● Tâches à réaliser:
[A] Condensez sous forme de liste le paragraphe du texte sur les poisons qui commence par « L’étude des poisons est donc », sans perdre ses faits principaux.
[B] Répondez brièvement, d’après le texte sur les poisons :
(i) À quoi la toxicologie se ramène-t-elle ?
(ii) Du temps d’Orfila, à quoi étaient destinées les expériences sur les poisons ?
(iii) Selon M. Claude Bernard, en quoi le fonctionnement d’un organe sain diffère-t-il de celui d’un organe malade ?
[C] Rédigez la suite du texte sur les poisons à partir de sa dernière phrase.

L’étude des poisons est donc aussi utile au médecin qu’au physiologiste. Au médecin qui veut guérir les organes qui fonctionnent mal, elle montre comment agissent les substances qu’il peut employer, en sorte que la toxicologie, ou science des poisons, n’est pas autre chose que la thérapeutique expérimentale. Autrefois, du temps d’Orfila, les expériences sur les poisons étaient destinées seulement à éclaircir les problèmes les plus délicats de la médecine légale. Aujourd’hui elles servent à la médecine tout entière. Comme l’a dit encore M. Claude Bernard, un organe sain et un organe malade ne fonctionnent pas différemment, et l’action d’un poison sur l’organisme sain peut devenir une action médicamenteuse sur l’organisme malade.

● Données:
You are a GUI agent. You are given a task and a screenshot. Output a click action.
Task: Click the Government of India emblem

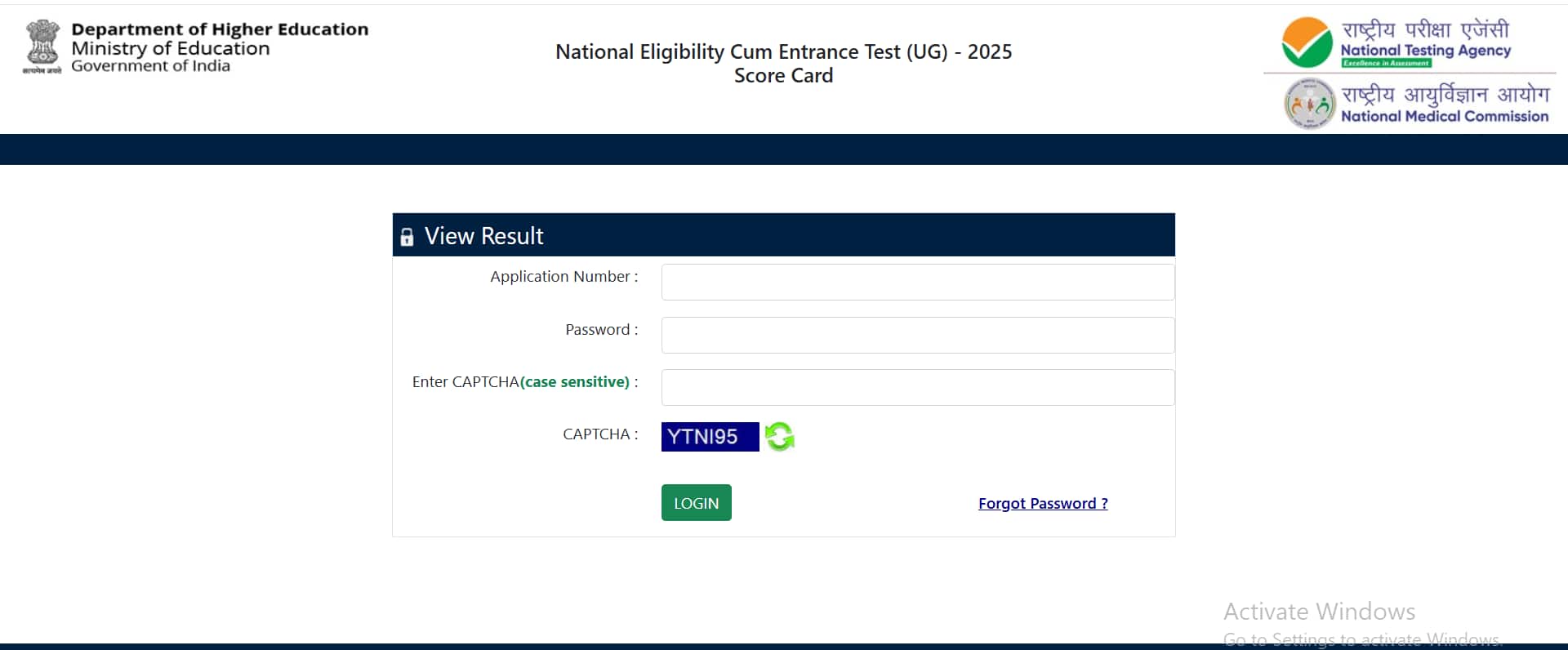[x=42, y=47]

* * *

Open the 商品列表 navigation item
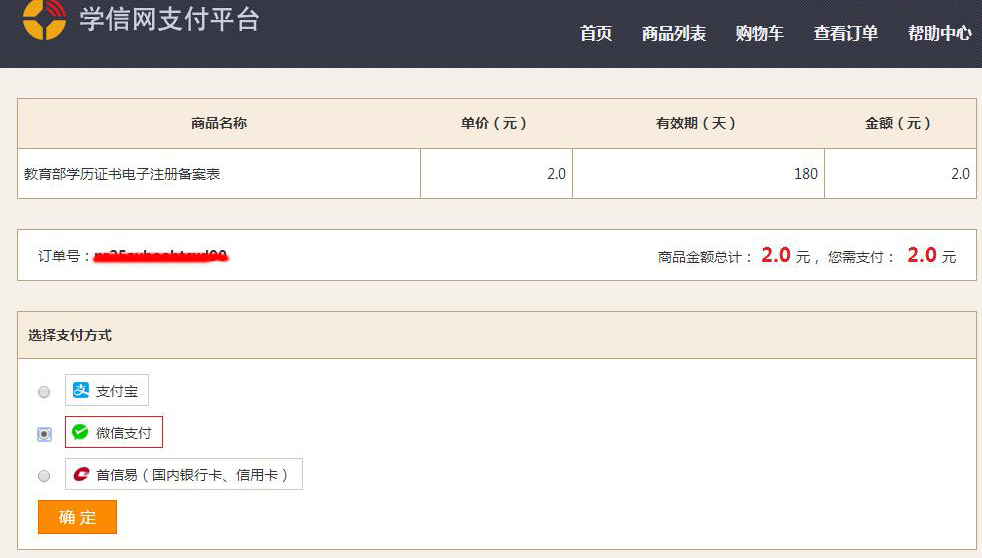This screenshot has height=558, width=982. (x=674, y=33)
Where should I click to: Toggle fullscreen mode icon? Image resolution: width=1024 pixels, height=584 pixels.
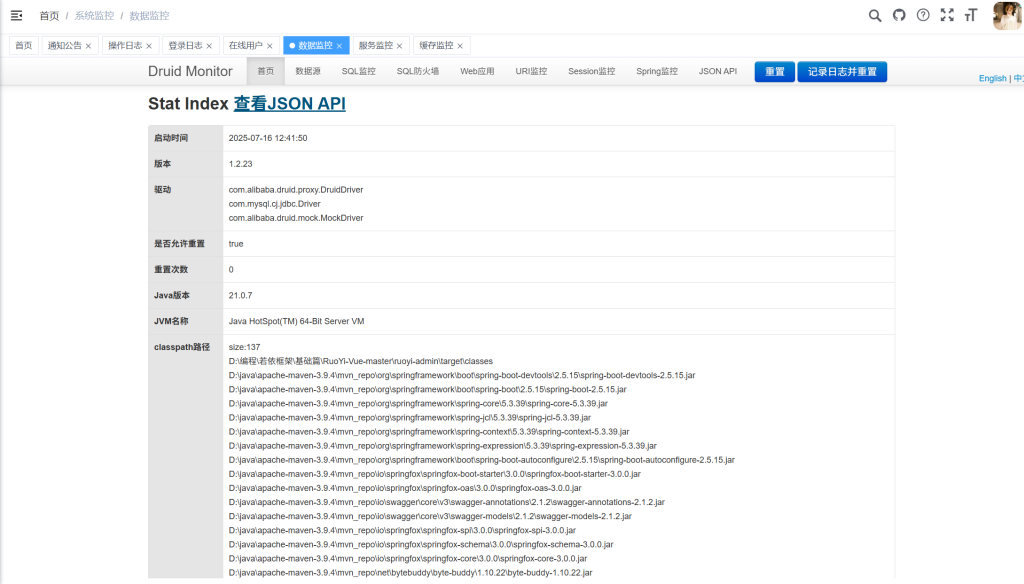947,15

● Réponses par tâche:
[A]
- L’étude des poisons sert autant au médecin qu’au physiologiste.
- Au médecin, elle montre comment agissent les substances qu’il peut employer : la toxicologie est une thérapeutique expérimentale.
- Du temps d’Orfila, ces expériences servaient seulement à la médecine légale ; aujourd’hui, elles servent à toute la médecine.
- Selon M. Claude Bernard, un organe sain et un organe malade fonctionnent de la même façon. L’action d’un poison sur l’organisme sain peut donc devenir une action médicamenteuse sur l’organisme malade.

[B]
(i) À la thérapeutique expérimentale.
(ii) À éclaircir les problèmes les plus délicats de la médecine légale.
(iii) En rien : ils ne fonctionnent pas différemment.

[C]
Un grand progrès a été réalisé le jour où on a cherché à limiter le rôle des poisons à un organe ou à un tissu. Il nous semble maintenant que cette donnée est élémentaire, et que rien n’était plus simple que de chercher si telle ou telle substance agissait plus spécialement sur le sang, ou sur le muscle, ou sur le cerveau; mais cette recherche, qui semble être le premier pas de la toxicologie, ne date guère que d’une vingtaine d’années, et on peut presque dire que les belles études de M. Claude Bernard sur le curare en ont été le point de départ. C’est qu’en effet auparavant, au lieu d’analyser les fonctions des organes ou des tissus, on en considérait surtout l’ensemble. On cherchait à voir dans tous les phénomènes physiologiques le résultat d’une force spéciale agissant sur les organes, et on appelait propriétés vitales toutes les propriétés de ces organes. Aujourd’hui, qui pense encore à soutenir ces doctrines? Le principe de la vie n’est pas unique, il est disséminé dans toutes les parties vivantes, et personne ne voudrait ressusciter les théories de l’ancienne école de Montpellier, qui admettait une force vitale présidant aux fonctions organiques. Un être vivant est un composé d’organes vivans, lesquels peuvent mourir isolément. Ces organes sont composés de tissus; ces tissus sont constitués par des cellules, et toutes ces parties peuvent disparaître successivement sans que la fin des unes entraîne nécessairement la mort des autres.